Work to be completed —
From the records below, extract only the lines running from the line with "Viewport: 579px width, 572px height." to the line with "Deselect the first", both lines included, reproducing them exactly.

Dataset entries —
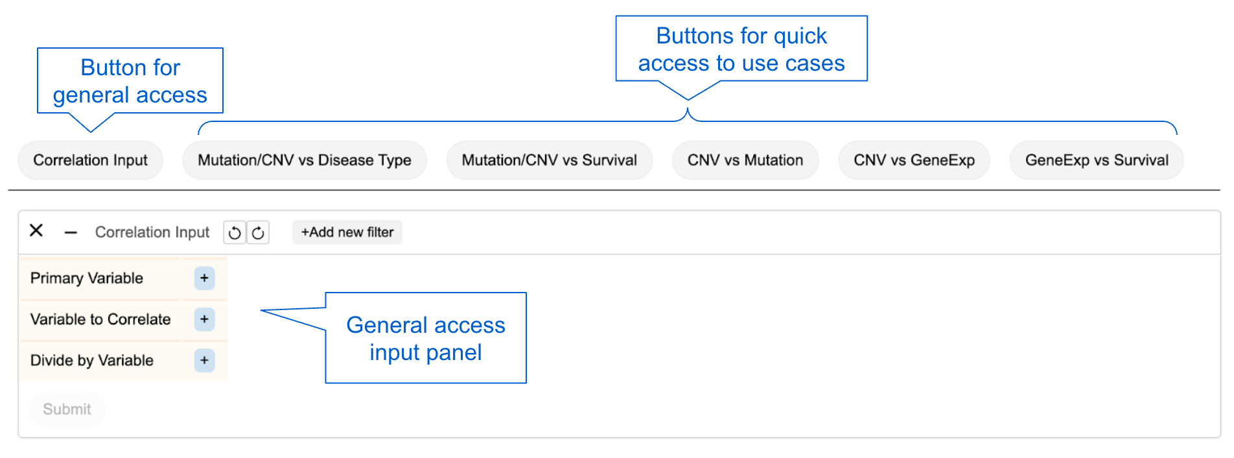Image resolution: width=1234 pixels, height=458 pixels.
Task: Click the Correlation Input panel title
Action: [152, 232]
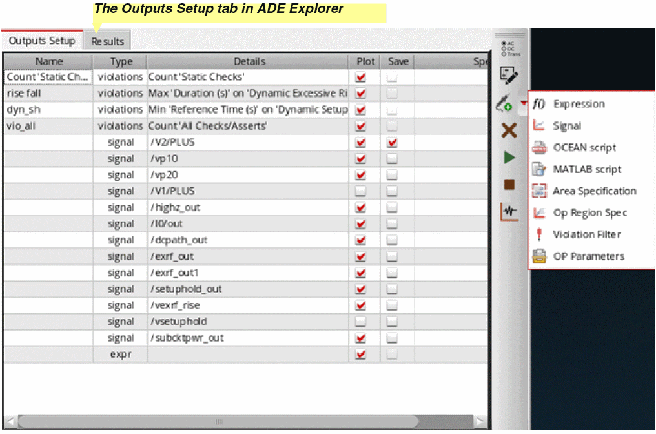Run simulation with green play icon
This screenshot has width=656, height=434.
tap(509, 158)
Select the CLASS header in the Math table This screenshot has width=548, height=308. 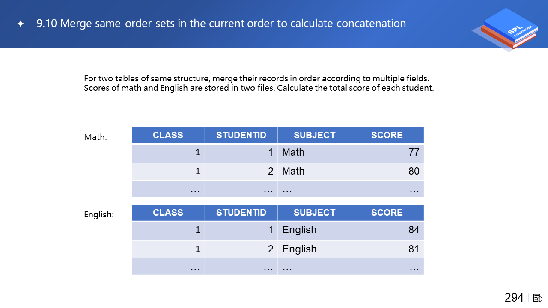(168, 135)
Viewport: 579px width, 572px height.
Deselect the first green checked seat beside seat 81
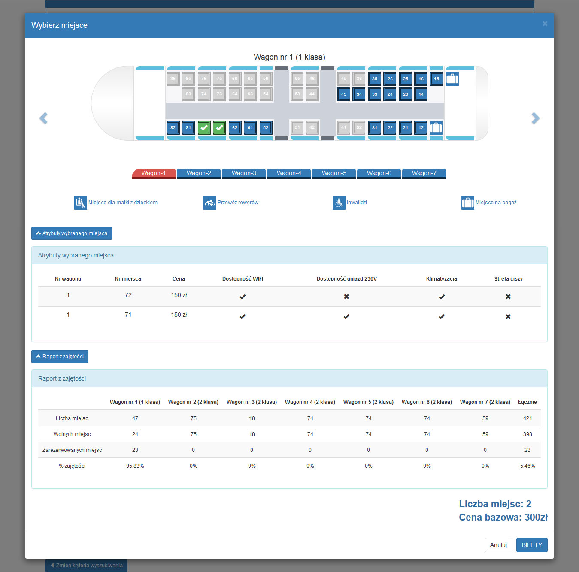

* * *

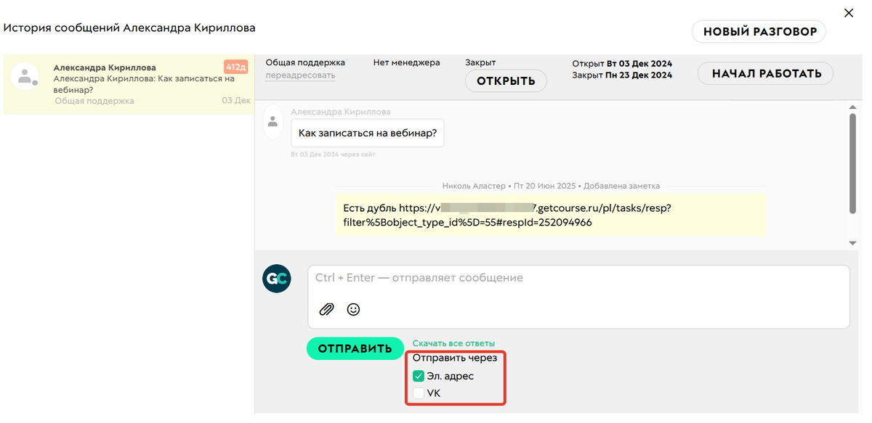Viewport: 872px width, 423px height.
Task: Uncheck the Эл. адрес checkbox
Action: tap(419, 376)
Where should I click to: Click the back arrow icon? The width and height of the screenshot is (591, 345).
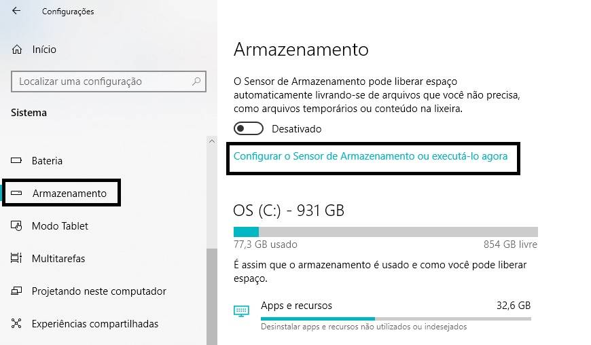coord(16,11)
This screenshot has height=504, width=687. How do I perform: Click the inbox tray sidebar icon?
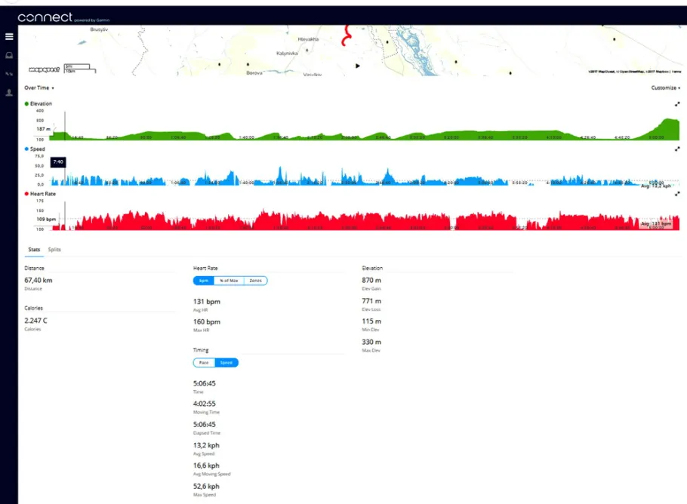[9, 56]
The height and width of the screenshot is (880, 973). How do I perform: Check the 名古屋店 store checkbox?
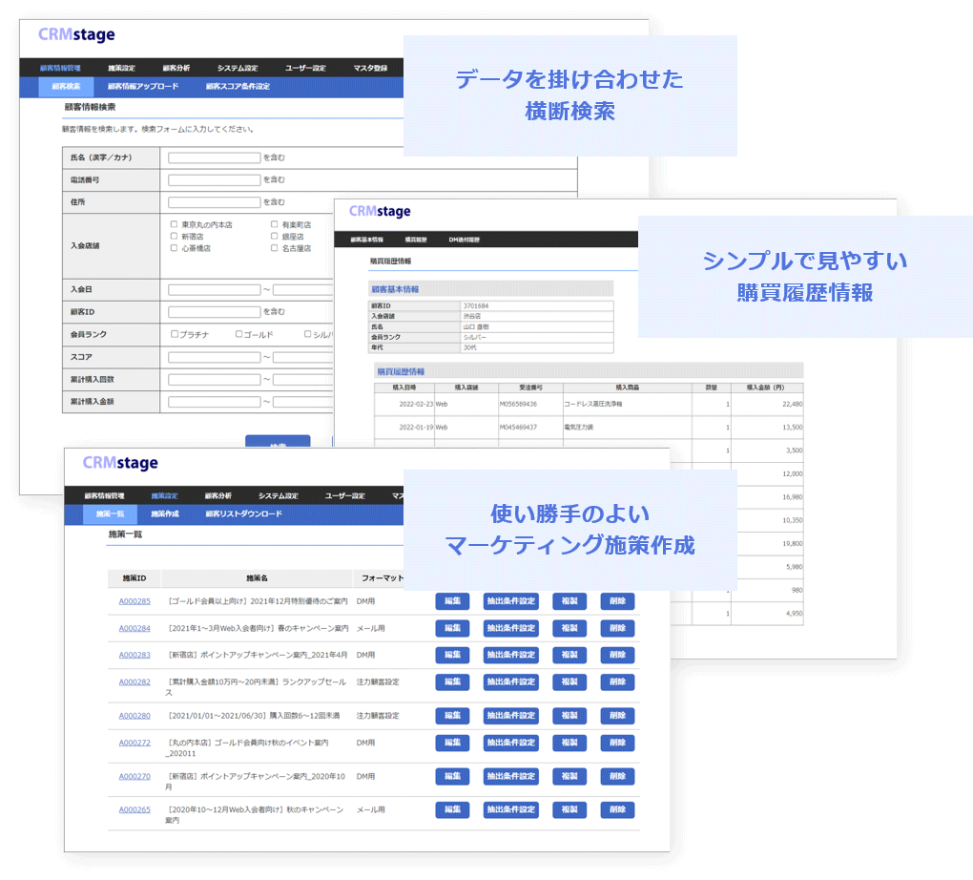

Output for this exercise —
Viewport: 579px width, 572px height.
Deselect the first green checked seat beside seat 81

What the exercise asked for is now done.